Silver steel

On 01-Jan-97, Ralph wrote aboutBEZ.BLKS.:

R> John Burgess,what is silver steel???

Silver steel is a high carbon steel which, unlike ordinary steel
can be hardened by heating to orange then quenching in oil or
water. This makes silver steel so hard that it will scratch
glass, but is useless for tool making at that stage because it is
far too brittle and breaks easily. But having hardened it, you
can clean off the fire-scale with abrasive, carefully reheat the
steel at a point back from the end, and watch colours run from
light straw through dark straw, to plum to blue, and you quench
again when the correct TEMPER is reached for the kind of tool you
want. Wood chisels are quenched at medium straw, whilst punches
are quenched at plum. And so on.

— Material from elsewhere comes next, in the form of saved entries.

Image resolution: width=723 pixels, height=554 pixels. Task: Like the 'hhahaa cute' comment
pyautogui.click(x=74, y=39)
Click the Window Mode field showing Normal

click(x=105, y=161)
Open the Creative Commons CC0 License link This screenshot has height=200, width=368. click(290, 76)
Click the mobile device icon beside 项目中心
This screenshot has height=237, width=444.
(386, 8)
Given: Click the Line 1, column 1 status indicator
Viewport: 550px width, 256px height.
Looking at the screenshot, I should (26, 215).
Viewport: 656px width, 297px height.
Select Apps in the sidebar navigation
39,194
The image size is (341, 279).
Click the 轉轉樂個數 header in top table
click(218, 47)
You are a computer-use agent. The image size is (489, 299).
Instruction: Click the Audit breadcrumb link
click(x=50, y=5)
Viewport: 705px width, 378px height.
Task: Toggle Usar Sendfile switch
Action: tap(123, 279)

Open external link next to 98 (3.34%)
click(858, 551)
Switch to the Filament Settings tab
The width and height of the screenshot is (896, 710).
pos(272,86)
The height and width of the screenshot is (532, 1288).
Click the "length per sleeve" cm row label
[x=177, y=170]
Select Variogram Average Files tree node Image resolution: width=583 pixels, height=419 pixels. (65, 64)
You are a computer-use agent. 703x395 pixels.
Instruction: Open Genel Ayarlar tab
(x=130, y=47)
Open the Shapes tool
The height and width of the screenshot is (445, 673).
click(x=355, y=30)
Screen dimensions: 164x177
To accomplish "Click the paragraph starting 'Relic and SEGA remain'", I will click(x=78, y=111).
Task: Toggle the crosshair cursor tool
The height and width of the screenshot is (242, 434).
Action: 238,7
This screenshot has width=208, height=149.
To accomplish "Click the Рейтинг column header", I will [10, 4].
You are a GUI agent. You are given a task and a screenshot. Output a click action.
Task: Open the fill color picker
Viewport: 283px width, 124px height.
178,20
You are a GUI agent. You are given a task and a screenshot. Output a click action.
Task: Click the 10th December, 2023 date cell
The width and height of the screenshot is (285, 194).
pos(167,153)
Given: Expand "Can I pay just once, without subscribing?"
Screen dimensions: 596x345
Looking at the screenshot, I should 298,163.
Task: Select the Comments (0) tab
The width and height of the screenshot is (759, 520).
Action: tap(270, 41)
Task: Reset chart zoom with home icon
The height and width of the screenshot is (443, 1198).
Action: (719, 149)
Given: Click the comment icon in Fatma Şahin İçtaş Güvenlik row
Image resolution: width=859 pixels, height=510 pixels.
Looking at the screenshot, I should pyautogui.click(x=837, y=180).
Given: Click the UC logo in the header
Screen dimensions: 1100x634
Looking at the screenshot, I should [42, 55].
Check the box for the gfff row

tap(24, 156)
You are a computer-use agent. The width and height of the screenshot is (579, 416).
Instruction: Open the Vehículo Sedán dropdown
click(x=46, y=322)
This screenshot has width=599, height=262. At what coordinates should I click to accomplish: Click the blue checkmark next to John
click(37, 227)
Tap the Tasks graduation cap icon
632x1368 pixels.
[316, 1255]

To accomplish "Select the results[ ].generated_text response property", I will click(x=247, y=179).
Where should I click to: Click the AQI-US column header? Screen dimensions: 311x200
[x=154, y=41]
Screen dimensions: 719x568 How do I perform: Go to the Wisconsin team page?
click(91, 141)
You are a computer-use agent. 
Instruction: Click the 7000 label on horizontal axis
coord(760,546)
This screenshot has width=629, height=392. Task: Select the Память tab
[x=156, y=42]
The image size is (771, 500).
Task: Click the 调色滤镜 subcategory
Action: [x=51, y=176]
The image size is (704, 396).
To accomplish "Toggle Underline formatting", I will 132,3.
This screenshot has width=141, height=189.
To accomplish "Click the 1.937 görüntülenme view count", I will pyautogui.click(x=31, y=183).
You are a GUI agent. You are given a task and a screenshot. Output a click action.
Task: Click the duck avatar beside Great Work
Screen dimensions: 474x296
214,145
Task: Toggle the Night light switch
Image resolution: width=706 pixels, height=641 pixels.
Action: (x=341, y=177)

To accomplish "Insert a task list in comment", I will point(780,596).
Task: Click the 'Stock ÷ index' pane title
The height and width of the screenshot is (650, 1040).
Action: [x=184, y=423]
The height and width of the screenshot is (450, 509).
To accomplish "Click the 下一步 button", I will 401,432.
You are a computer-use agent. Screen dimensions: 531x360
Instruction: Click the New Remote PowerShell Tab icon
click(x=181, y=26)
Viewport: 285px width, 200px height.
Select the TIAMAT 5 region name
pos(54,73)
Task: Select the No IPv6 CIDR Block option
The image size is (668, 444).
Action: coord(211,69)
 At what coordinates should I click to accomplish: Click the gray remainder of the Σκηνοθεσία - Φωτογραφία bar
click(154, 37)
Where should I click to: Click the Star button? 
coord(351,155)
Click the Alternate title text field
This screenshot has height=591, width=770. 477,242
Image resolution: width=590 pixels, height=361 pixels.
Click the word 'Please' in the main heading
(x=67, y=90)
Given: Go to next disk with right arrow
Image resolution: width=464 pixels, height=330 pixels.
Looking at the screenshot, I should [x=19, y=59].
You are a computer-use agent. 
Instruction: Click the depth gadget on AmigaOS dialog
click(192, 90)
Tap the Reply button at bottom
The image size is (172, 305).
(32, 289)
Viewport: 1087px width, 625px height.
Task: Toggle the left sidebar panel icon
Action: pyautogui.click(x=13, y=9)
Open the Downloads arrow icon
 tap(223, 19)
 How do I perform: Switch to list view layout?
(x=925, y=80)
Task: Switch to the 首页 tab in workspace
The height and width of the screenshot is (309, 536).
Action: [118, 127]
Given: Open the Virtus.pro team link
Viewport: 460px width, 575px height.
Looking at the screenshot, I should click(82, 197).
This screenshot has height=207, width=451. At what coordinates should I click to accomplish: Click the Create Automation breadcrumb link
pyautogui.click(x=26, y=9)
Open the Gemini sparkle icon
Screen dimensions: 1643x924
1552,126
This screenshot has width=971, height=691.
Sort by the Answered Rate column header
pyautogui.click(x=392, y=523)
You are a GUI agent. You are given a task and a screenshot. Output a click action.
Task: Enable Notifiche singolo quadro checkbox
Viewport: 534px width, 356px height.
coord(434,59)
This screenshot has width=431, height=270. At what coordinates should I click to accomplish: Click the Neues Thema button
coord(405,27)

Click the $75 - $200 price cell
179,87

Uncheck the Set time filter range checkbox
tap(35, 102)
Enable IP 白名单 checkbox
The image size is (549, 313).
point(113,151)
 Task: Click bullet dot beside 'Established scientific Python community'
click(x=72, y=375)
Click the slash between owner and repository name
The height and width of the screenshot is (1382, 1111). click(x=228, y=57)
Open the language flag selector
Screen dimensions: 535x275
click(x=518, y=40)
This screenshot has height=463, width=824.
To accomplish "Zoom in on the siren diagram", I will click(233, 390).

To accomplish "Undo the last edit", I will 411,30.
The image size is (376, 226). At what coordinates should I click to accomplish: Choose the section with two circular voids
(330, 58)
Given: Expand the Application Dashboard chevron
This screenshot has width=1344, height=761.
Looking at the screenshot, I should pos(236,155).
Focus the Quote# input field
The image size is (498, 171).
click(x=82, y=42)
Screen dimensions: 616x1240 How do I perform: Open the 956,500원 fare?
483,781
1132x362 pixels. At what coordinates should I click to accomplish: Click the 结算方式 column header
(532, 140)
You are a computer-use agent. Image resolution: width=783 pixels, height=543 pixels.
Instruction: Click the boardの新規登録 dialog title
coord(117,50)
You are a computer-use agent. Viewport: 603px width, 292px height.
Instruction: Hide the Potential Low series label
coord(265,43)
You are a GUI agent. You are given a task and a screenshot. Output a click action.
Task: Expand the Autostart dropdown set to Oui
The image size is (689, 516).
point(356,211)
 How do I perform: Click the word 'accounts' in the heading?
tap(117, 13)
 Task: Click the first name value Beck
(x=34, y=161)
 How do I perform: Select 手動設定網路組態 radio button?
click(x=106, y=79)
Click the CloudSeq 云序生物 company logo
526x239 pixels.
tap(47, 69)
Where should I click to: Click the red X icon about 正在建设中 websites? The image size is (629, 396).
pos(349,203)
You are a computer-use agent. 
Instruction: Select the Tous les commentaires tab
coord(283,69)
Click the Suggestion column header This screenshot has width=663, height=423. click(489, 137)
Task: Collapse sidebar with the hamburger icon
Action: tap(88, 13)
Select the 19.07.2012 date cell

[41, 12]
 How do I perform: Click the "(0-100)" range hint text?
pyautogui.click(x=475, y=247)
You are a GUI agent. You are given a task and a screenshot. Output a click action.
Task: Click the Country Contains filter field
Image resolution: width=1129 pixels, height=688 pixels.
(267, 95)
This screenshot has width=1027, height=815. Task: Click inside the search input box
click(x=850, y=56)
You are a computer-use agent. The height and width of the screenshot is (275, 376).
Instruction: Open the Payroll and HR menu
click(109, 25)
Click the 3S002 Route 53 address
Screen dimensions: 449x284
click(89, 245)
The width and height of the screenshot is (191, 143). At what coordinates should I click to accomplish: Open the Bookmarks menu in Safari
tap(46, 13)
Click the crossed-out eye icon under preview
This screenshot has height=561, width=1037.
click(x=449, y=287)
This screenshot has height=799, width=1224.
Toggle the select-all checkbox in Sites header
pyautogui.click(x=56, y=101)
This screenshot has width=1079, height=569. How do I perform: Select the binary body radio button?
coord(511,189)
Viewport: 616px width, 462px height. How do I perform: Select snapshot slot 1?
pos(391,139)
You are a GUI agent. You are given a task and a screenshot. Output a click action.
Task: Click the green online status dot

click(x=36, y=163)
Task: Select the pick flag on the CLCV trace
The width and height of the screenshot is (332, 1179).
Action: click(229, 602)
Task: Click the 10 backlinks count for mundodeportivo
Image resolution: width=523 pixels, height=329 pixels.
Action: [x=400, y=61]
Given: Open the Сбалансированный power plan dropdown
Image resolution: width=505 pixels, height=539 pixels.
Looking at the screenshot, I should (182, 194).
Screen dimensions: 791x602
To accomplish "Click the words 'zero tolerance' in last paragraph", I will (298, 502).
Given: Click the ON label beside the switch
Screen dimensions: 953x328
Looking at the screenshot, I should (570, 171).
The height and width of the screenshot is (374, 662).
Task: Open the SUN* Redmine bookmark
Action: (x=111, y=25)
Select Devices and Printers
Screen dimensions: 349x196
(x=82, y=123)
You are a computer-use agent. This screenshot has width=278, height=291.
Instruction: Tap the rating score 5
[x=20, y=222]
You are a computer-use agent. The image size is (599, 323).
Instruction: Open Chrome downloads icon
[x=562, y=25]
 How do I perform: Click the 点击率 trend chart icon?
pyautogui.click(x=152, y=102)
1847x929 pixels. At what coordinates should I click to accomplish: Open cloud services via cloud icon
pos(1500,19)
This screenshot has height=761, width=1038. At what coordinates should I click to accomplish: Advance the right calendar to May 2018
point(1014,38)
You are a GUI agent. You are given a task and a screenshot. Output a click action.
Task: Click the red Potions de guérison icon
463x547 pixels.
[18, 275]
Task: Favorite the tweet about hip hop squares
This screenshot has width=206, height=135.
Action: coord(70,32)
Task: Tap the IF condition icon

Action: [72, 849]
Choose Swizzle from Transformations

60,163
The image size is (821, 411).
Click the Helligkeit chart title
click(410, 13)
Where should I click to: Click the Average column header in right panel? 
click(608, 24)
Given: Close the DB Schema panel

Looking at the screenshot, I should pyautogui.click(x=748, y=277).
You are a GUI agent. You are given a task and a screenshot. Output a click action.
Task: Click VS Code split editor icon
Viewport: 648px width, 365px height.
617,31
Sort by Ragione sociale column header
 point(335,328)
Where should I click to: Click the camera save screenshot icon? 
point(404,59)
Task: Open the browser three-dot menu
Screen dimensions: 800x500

Silver steel contains no silver
at all; it is called ‘silver’ because you buy it from engineer’s
suppliers ground and bright-finished to an exact size in rods
from 1/16" to about 2" diameter, and about 36" in length, in the
annealed condition so it can be cut, filed, drilled, and
otherwise worked. Ordinary steel, such as reinforcing rod, nails,
roofing iron, etc cannot be hardened by simple heating and
quenching, and is properly called just iron. It can be
hardened, but that’s another story. And that’s enough, eh?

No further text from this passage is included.